Task instructions
Retype, word for word, every line starting at the line with "The width and height of the screenshot is (1568, 676)." and ending with the final line of the entries; skip the pictures.

::::::

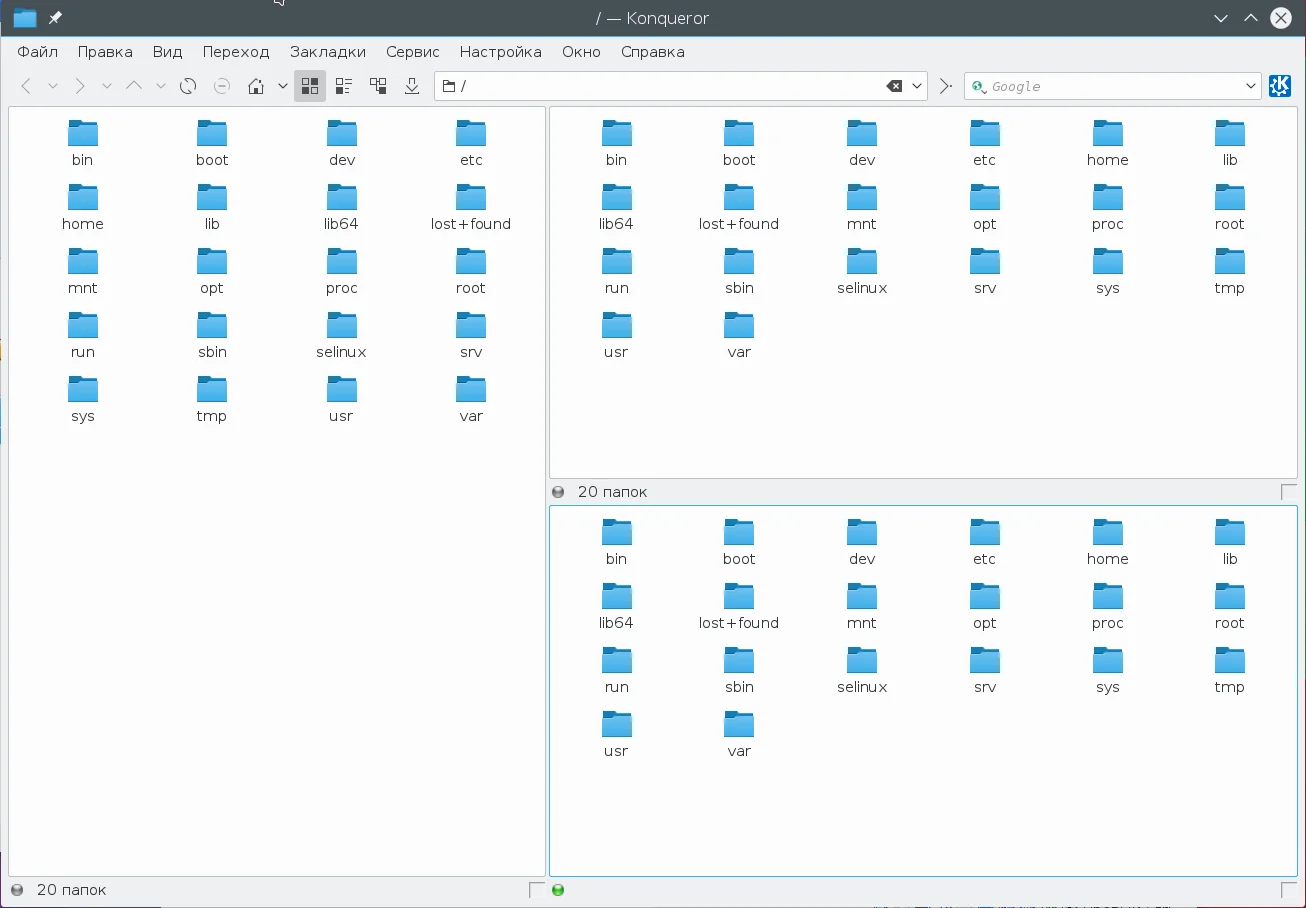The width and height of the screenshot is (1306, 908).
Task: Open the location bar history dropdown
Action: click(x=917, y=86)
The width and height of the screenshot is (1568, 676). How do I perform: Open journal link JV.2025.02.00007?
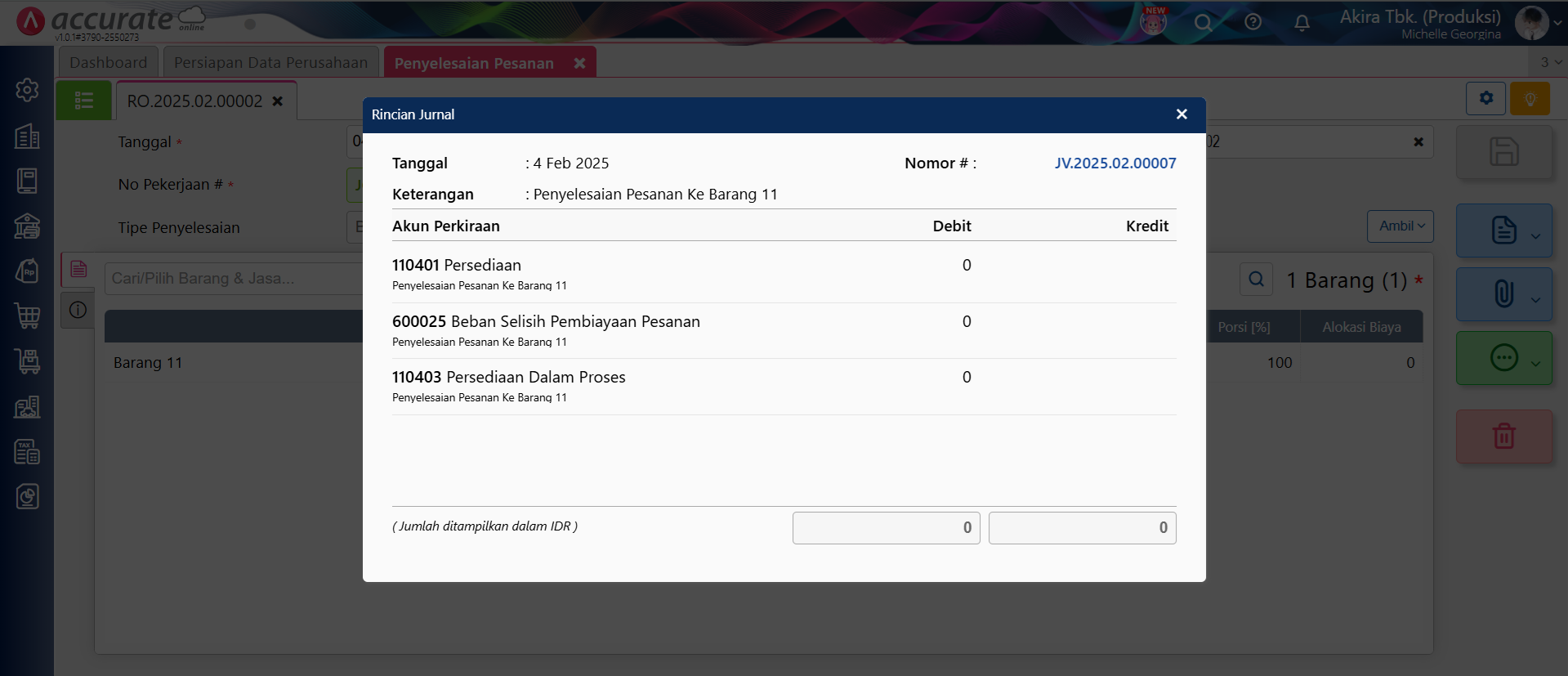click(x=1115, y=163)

::::::

Response to this task
The width and height of the screenshot is (1568, 676). How do I perform: Open journal link JV.2025.02.00007?
click(x=1115, y=163)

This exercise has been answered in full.